Cash flow is the inflow and outflow of money from a business. It is necessary for daily operations, taxes, purchasing inventory, and paying employees and operating costs. Positive cash flow indicates that a company's liquid assets are increasing.

Why is the cash flow model important? ›

Cash flow modeling is vital for companies to ensure the solvency of their organization by providing visibility into a company's assets, income, expenditure, debts, and investments and acting as an indicator for predicting the financial performance of a business in the future.

What is an example of a cash flow of a project? ›

Terminal cash flows are the cash flows incurred at the end of the project. For example, at the end of the new equipment's useful life, Mr. Tater could sell the equipment for $10,000. Since this is money coming into the Crunchy Spud Potato Chip Company, it represents a cash inflow.

What is the importance of cash flow in a project? ›

Cash flow is important in construction projects as it helps to manage project costs. Effective cash flow management enables contractors to track the amount of money they are spending on materials, labor, and other expenses like paying salaries to construction professionals.

What does cash flow represent in economics? ›

Cash flow is the net cash and cash equivalents transferred in and out of a company. Cash received represents inflows, while money spent represents outflows. A company creates value for shareholders through its ability to generate positive cash flows and maximize long-term free cash flow (FCF).

What does a cash flow chart show? ›

A cash flow statement summarizes the amount of cash and cash equivalents entering and leaving a company. The CFS highlights a company's cash management, including how well it generates cash. This financial statement complements the balance sheet and the income statement.

What is cash flow in engineering economics? ›

Cash flow is the total money recorded as receipts or disbursem*nts in the financial records of a particular project. A cash flow diagram depicts the flow of cash in the form of arrows on a timeline scaled to the magnitude of the cash flow, where expenses are downward arrows and receipts are upward arrows.

What is the purpose of a flow diagram? ›

It is a diagrammatic representation of the solution to a given problem but, more importantly, it provides a breakdown of the essential steps to solving the problem. When designing and planning a process, flowcharts can help you identify its essential steps and simultaneously offer the bigger picture of the process.

Why is it important to classify cash flow? ›

To provide timely information to management for decision-making that helps the company's operations. To offer information about the items and activities in which the available cash has been spent. To report past cash flows to generate forecasts.

What is the cash flow in economics? ›

Cash flow is a measure of how much cash a business brought in or spent in total over a period of time. Cash flow is typically broken down into cash flow from operating activities, investing activities, and financing activities on the statement of cash flows, a common financial statement.

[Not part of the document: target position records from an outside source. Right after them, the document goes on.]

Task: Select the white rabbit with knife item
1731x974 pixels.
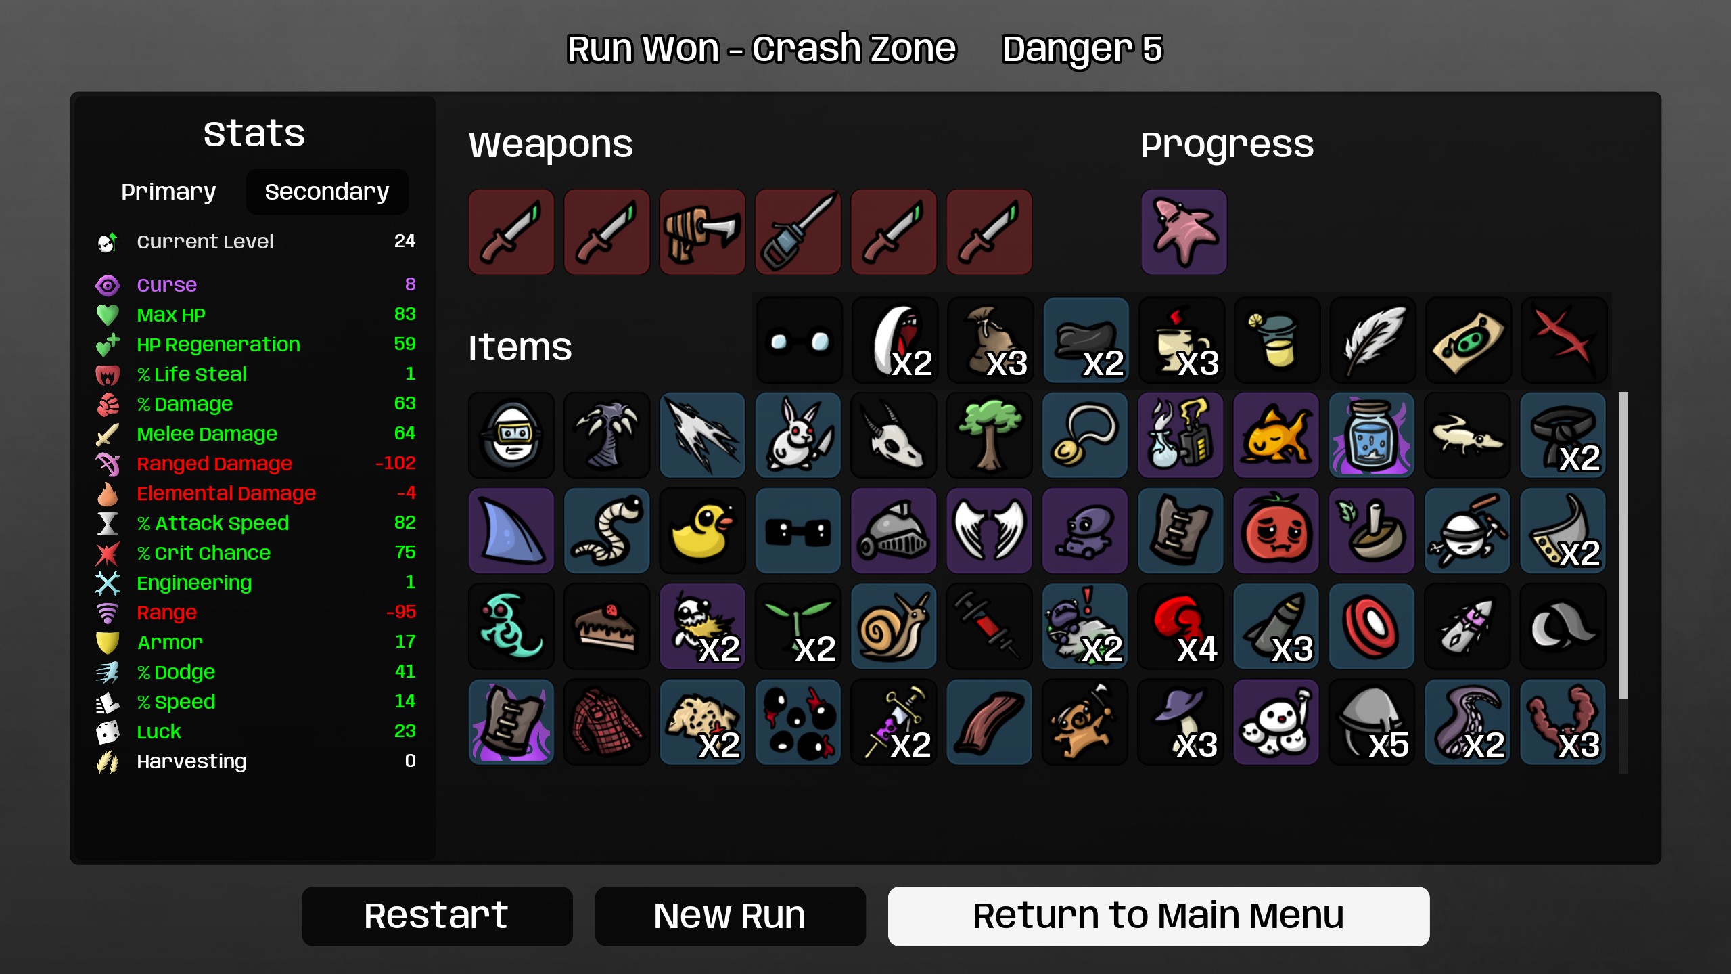Action: [798, 435]
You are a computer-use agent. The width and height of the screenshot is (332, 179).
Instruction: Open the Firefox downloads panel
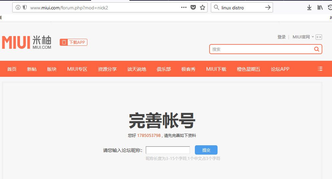309,8

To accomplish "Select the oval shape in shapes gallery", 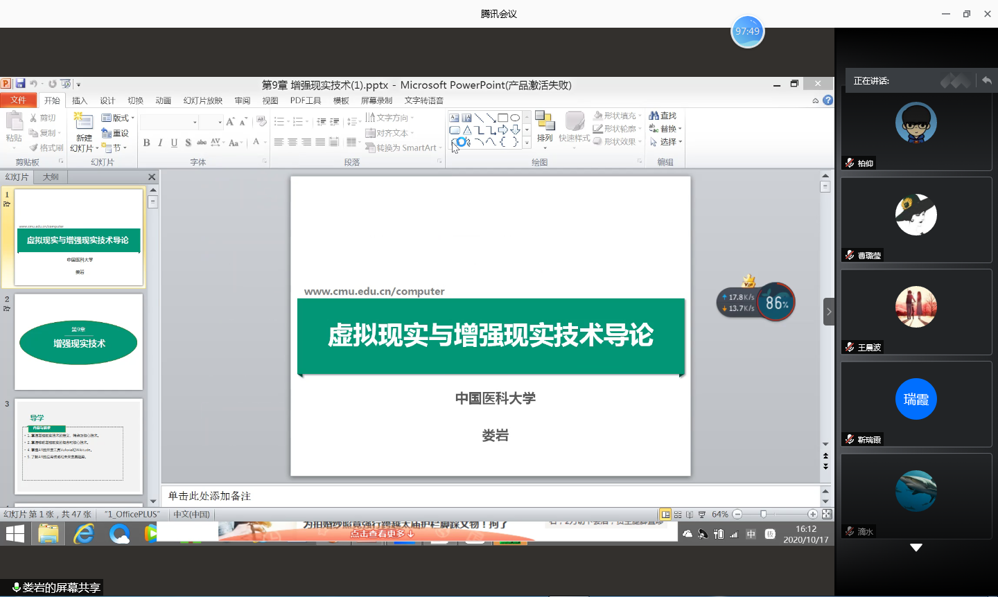I will click(515, 118).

What is flow diagram economics? ›

The circular flow model demonstrates how money moves through society. Money flows from producers to workers as wages and flows back to producers as payment for products. In short, an economy is an endless circular flow of money.

What is the cash flow flowchart? ›

Cash flow represents the net amount of money leaving and entering your business – cash received, and cash spent. A cash flow chart takes these figures across a range of weeks or months and uses them to plot a graph that you can trace to see when your business is at its most profitable and when it's losing money.

What is cash flow in civil engineering? ›

Cash flow refers to the movement of money into and out of a construction project over a specific period of time. It's a crucial aspect of managing a construction business or project.